You never know where you will find your tiger.
I don't know where my tiger is, but I
found an opossum in my hen house two nights ago. He's gone now—and my four hens
are alive, with fewer feathers, one without a tail, but traumatized. I let the
chickens out during the day, and they put themselves into bed at night. I go
out after dark and shut the pen. Well, I waited too long that night.
One hen was wandering around lost. The
other three had found a safe spot. The opossum was hugging the back wall of the
second story of my little chicken house, and no matter how much I poked him
with a 4-foot long 2 x 2-inch board, he would not budge. He would snarl and
bare his teeth, though. I caught the hens and secured them in the other little
house within the pen (it came with the property), and all's well. The opossum
sneaked away while I set up a live trap for him. He must be home now, tending
his bruises or visiting the neighbor's chickens.

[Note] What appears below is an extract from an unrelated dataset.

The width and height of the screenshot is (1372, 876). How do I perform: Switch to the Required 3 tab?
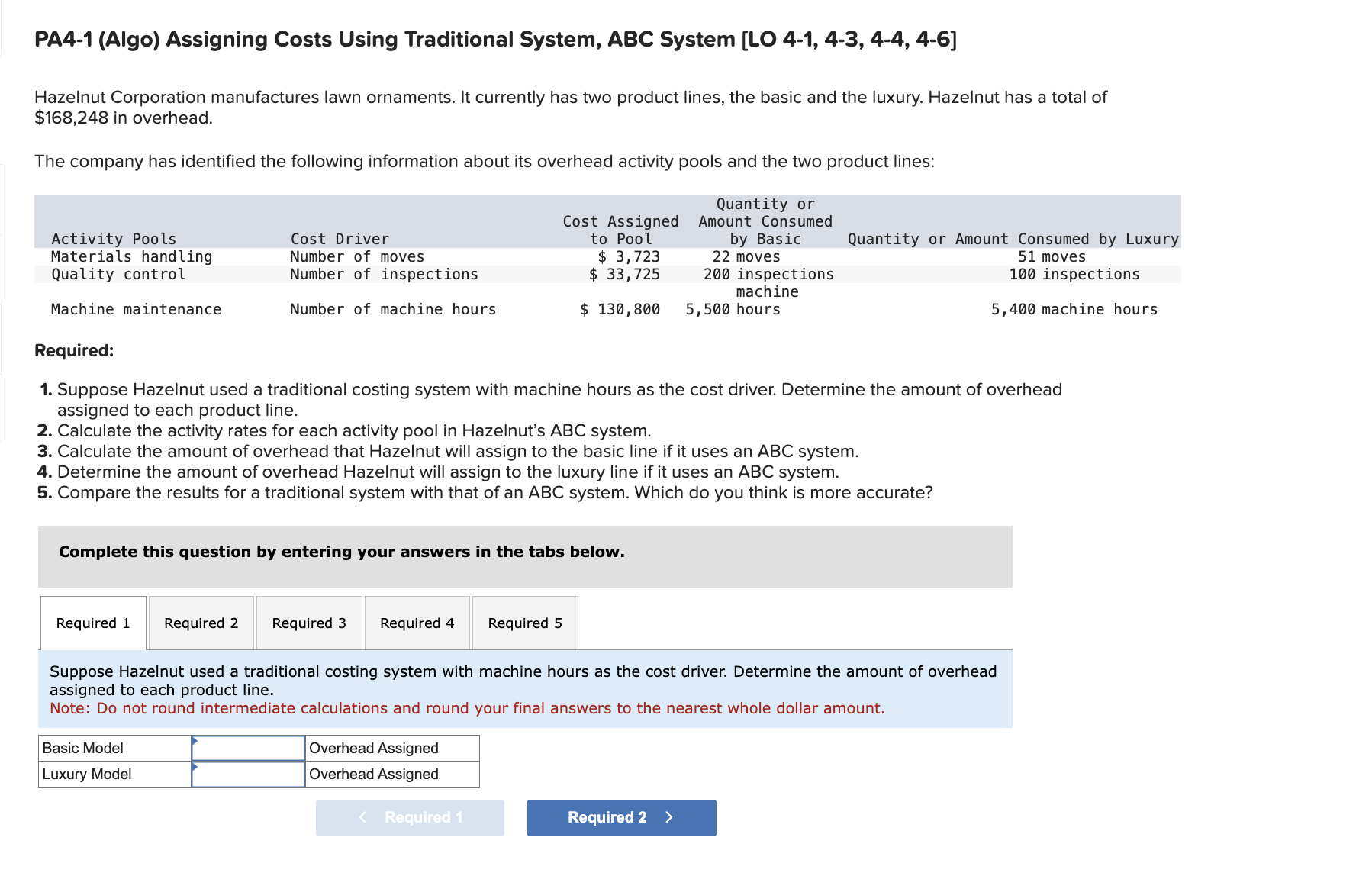[308, 623]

That's on the home front. On the book front, I once
stated in my little book "Where Tiger's Belch," that my protagonist
decided she would find her purpose where tiger's belch," and thus
she set off to find that spot.
This week, I stumbled upon two books: John Strelecky's
The Café on the Edge of the World and Return to the Why Café.
I loved them both. A third, The Safari, I just
ordered. It was described as when your heart, soul, and story link up in
perfect harmony. That's what I want for myself and my writing. I recently
decided to write a series of short books and continue Jo's journey after she
heard a tiger belch.
Strelecky asked the same questions I had asked, Why
are we here? What's my purpose? I was enheartened because he is a best seller—that tells me that people are hungry for his sort of
books, ones that inspire
and ask the hard questions in a simple story. I aspire to write that sort. This
came as a conformation to me that people do read those sorts of books, people
do want to read of good things not bad.
We've been jerked around for some time now. I do not
want to play in that playground anymore. One of Strelecky's players asked
a lady customer in the Café, "Are you playing in your playground
yet?"
She wasn't. She was unhappily playing in someone
else's playground—the corporate world's playground, where she was unappreciated
and overworked.
As I walked through life, I passed many gates to
playgrounds, peeked inside and said "Nope," not for me, and continued
on my way.
I heard of a new playground last night; the
"kids" of that playground found that the vilest thing they could
write on Social Media got the most hits. And getting the most hits was the name
of the game.
Pass on that one.
We are all travelers in this life—we are all together
on the journey – although walking in different directions, not speaking the
same language, nor following the same philosophy, religion, or mojo. The Jo of
my Tiger book is traveling, something she feels drawn to do; she trusts her
intuition that this will work out for her. She is playing in her own
playground.
She is traveling the world.
I changed the final chapter a bit to make it clearer.